Work to complete –
A: Copy everything in the case fan thread from "## Motoxrdude (Apr" down to "Nanobyte (Apr 27, 2011)".
B: Using the case fan thread, explain why the fans toward the top of the case are set as exhaust and the fans at the bottom as intakes.

Document section –

# Which Case Fans Take Air In/Out?



## Alpha_Blob (Apr 26, 2011)

Hey everyone,
I would love if you could tell me how I know which fans on the case take air in and which take air out and if I can/need to control that 
Also, how do I know if the fan I am going to buy is a good fan? Do I need to check for RPM or for loudness or something? Please help me I have no clue about Fans whatsoever 
And btw, I connected my fans to the motherboard and not to the PSU 
Thanks already,
Alpha_Blob


----------



## Motoxrdude (Apr 27, 2011)

Usuaully you want to orient the fans to work with the natural flow of air (hot air rises) so the fans towards the top of the case are exhuast and the fans on the bottom are intakes. With fans, the RPMs don't really matter. What you want to look for is the CFM (how much air the fan moves) and dB (how loud the fan is). IMO anything under 25dB is quite enough, but if you want a silent case try and stay under 20dB.


----------



## Nanobyte (Apr 27, 2011)

The other general rule is air in at the front, out at the back.  If you don't have front case fans, the rear fan and the PSU fan suck in air through the case/front and out the back to provide some cooling for the HDDs and DVD drives.


----------



## Alpha_Blob (Apr 27, 2011)

Motoxrdude said:


> Usuaully you want to orient the fans to work with the natural flow of air (hot air rises) so the fans towards the top of the case are exhuast and the fans on the bottom are intakes. With fans, the RPMs don't really matter. What you want to look for is the CFM (how much air the fan moves) and dB (how loud the fan is). IMO anything under 25dB is quite enough, but if you want a silent case try and stay under 20dB.



Thanks 
And can you tell me a good company for case fans. I know that Cooler Master's MegaFlow 200mm fans seem to be great fans (I need to check the info you gave me though  ) but I mean generally a case fan production company 
Also, the higher the CFM the better, right? And from what number of CFM upwards (or downwards) is it good?
Thanks again and hoping that you reply again soon 
**EDIT**Hey I have one more question: You said i want to orient the fans to work with the natural flow of air, does that mean that if Side A faces outwards it will take air in and if Side B faces outwards it will blow air out? Thanks  **EDIT**
Alpha_Blob


----------



## Alpha_Blob (Apr 27, 2011)

Nanobyte said:


> The other general rule is air in at the front, out at the back.  If you don't have front case fans, the rear fan and the PSU fan suck in air through the case/front and out the back to provide some cooling for the HDDs and DVD drives.



Thanks man 
I already have case fans, but I want them to look cooler so I want to buy LED fans 
Alpha_Blob


----------



## PixelVandalism (Apr 27, 2011)

Entries –
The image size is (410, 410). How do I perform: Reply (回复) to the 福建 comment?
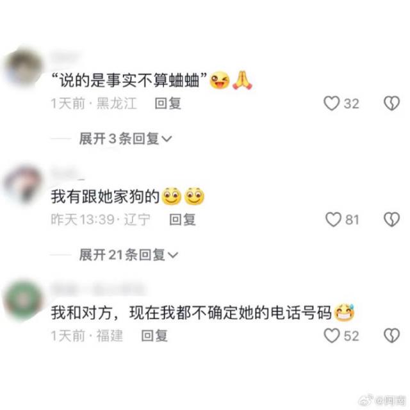tap(154, 336)
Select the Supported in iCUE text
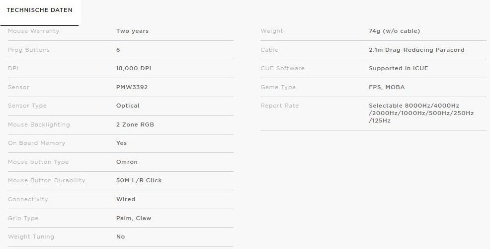 pyautogui.click(x=398, y=68)
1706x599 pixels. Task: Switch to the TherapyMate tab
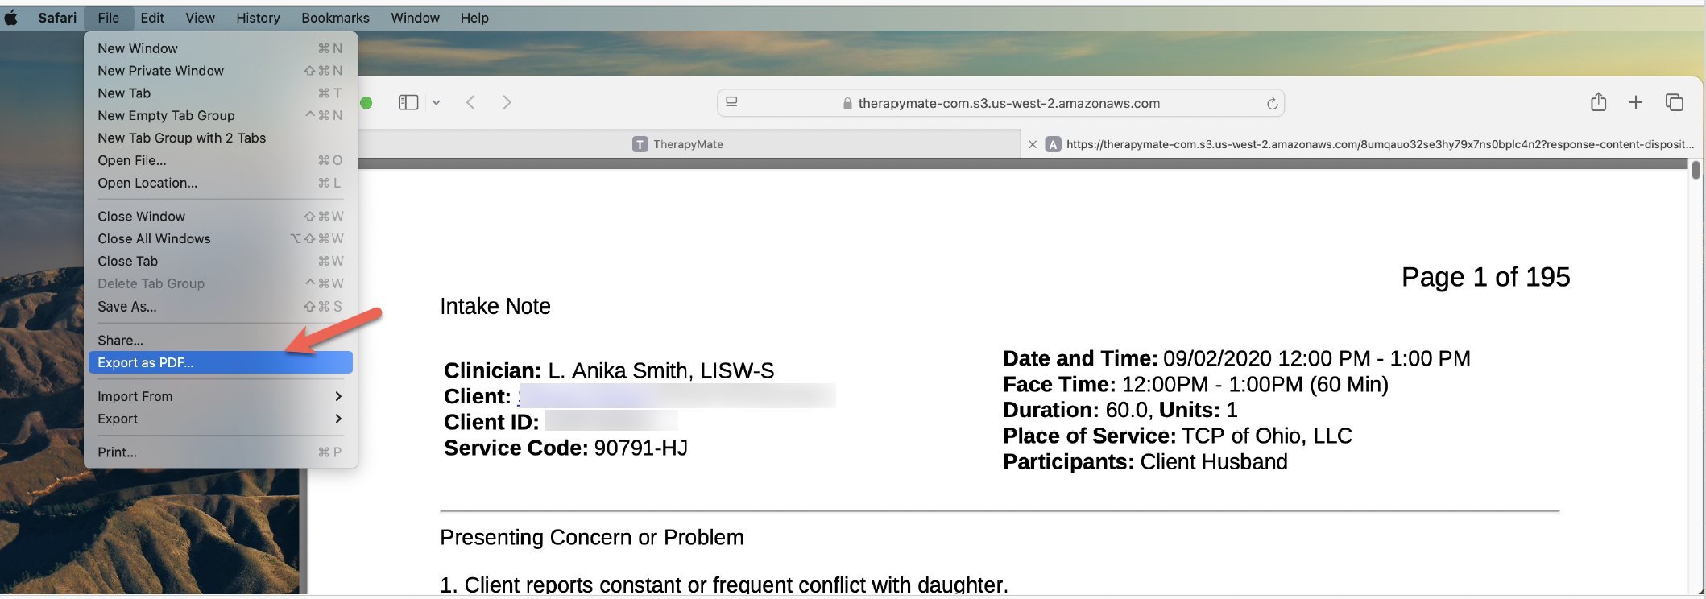tap(689, 144)
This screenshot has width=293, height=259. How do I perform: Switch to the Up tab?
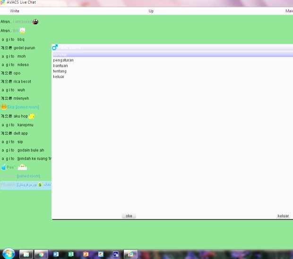click(x=151, y=11)
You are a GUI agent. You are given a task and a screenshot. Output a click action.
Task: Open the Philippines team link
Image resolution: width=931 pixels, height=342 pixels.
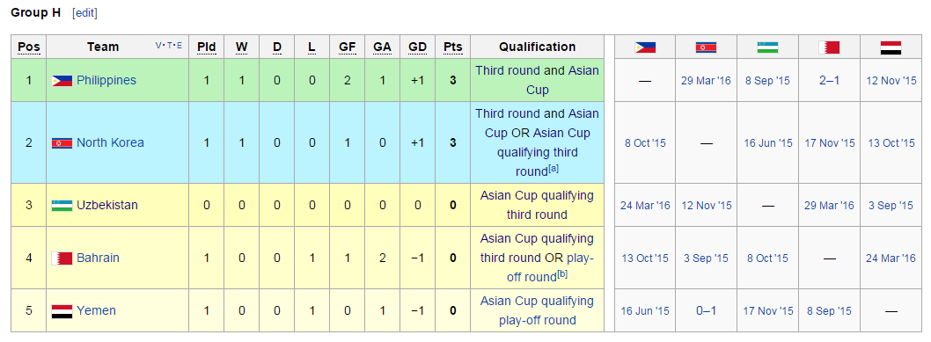[106, 80]
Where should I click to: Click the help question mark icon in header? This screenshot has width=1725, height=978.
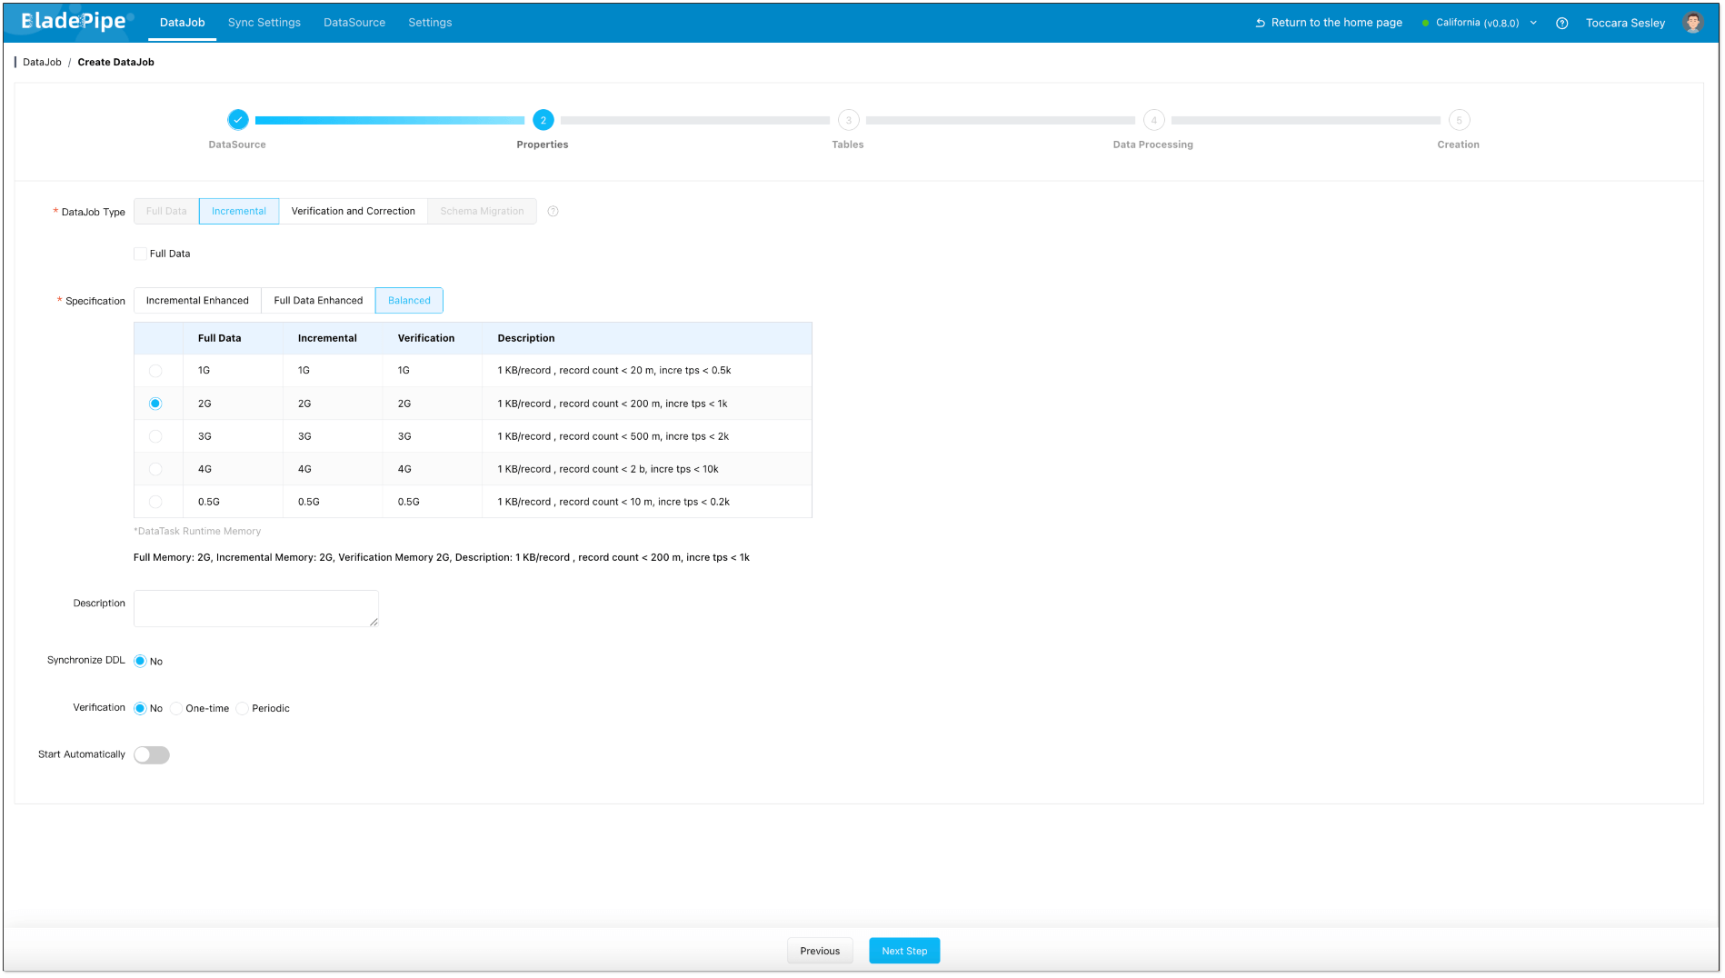coord(1561,24)
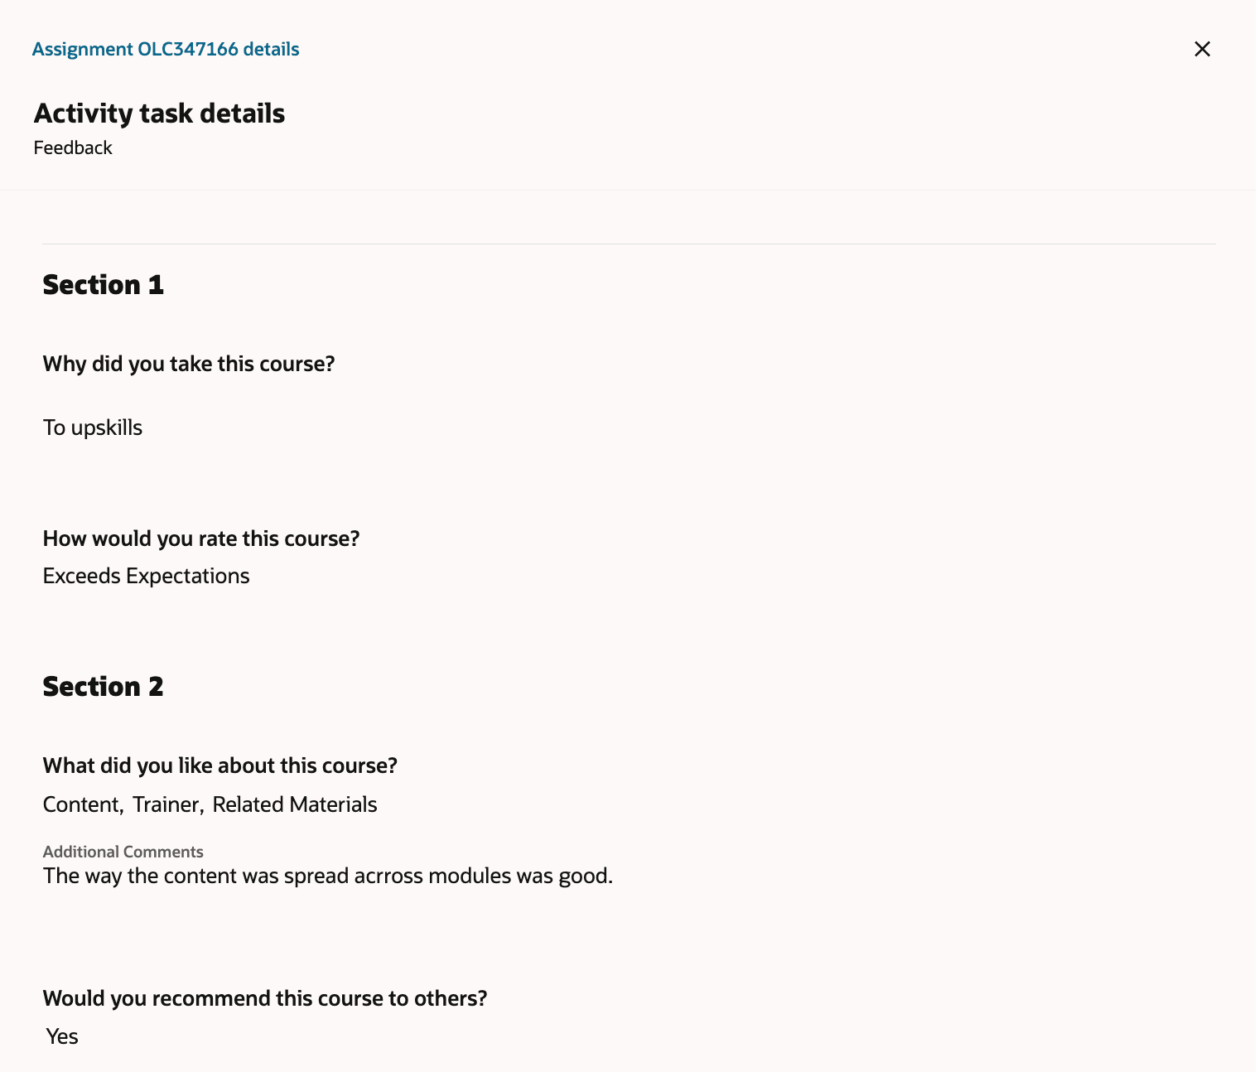Screen dimensions: 1259x1072
Task: Select the Feedback subtitle text
Action: (73, 147)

Task results –
A:
## Motoxrdude (Apr 27, 2011)

Usuaully you want to orient the fans to work with the natural flow of air (hot air rises) so the fans towards the top of the case are exhuast and the fans on the bottom are intakes. With fans, the RPMs don't really matter. What you want to look for is the CFM (how much air the fan moves) and dB (how loud the fan is). IMO anything under 25dB is quite enough, but if you want a silent case try and stay under 20dB.


----------



## Nanobyte (Apr 27, 2011)

B: The fans are oriented to work with the natural flow of air, and hot air rises. So the fans near the top push the rising warm air out, and the fans at the bottom bring air in.